このデータを見ると,「売れ筋」が明確になっていますね。
まずは「Apple製品」であること。
やはり,スマホにおけるiPhoneのシェアが異様に高い日本では,iPhoneと連携してストレス無く活用できる「純正イヤホン」が人気だということでしょう。
また,イヤホンに詳しくないユーザーであれば,「完全ワイヤレスイヤホン=AirPods」という認識が刷り込まれているのかもしれません。Appleのブランド力恐るべし…といったところでしょうか?
また,興味深いのが,「Apple」「SONY」「JVCケンウッド」の3社でランキングの殆どを独占していることです。
現在はこれまでにないほどのイヤホンブームだと思われますが,その中でも個々の製品の性能重視というよりもブランド重視の傾向が強いということに驚きました。この3社以上に評判のいいものがどんどん出てきているのに…。
何だかもったいない…という気持ちにもなります。
加えて…。
高額機と普及機との棲み分けがしっかりとなされているということ。AppleやSONYは高額機が,JVCケンウッドは普及機での地位を固めているようですね。
2021年は,裾野が広がればいいなあ…
個人的に意外だったのは,「JVCケンウッド」の健闘です。
「JVCケンウッド」といえば,2008年に,ビクターとKENWOODが合併してできた会社。この両者とも,数十年前のAudio界においては,その名をとどろかせた有名メーカーです。個人的にもビクターの大型スピーカーとKENWOOD(正しくはTRIO時代の)チューナーを実際に使用していました。
KENWOODに関しては,手広くオーディオ機器を手がけていて,高額スピーカーで名機を作り上げていた時代もありました。
そんなメーカーが広く認知され,評価されていることを嬉しく感じているとともに,Appleの後塵を拝していることや,安価な製品に活路を見いだそうとしていることに時代の流れを感じざるを得ません。

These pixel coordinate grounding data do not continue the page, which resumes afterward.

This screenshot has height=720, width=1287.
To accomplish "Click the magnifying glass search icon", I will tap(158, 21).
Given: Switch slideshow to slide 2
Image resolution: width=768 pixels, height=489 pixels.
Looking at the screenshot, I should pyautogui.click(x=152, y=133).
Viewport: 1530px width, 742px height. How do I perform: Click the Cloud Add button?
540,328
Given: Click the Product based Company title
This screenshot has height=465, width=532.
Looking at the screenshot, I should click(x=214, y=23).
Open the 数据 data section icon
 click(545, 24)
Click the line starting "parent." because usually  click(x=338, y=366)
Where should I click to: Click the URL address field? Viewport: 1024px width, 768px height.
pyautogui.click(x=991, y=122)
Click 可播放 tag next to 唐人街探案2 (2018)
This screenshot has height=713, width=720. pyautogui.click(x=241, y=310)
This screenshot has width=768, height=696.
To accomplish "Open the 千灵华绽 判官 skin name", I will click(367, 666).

また,各種新興メーカーのイヤホンが注目を浴びている昨今ですが,それにしても老舗ゼンハイザーの「MOMENTUM True Wireless2」などもランクインしないのですね…。
日本における企業イメージというのも,ことオーディオに関してはまだまだ周知されていない部分が強いようです。
今後,単なる企業イメージだけでなく,イヤホン・ヘッドホンの実際の善し悪しが,ランキング結果により反映されるような時代が来ることを願います。
でも…。
これだけApple製品が支持されているということは,そもそもイヤホンに音質を求めている層がそれほど多くないということなのかもしれませんね。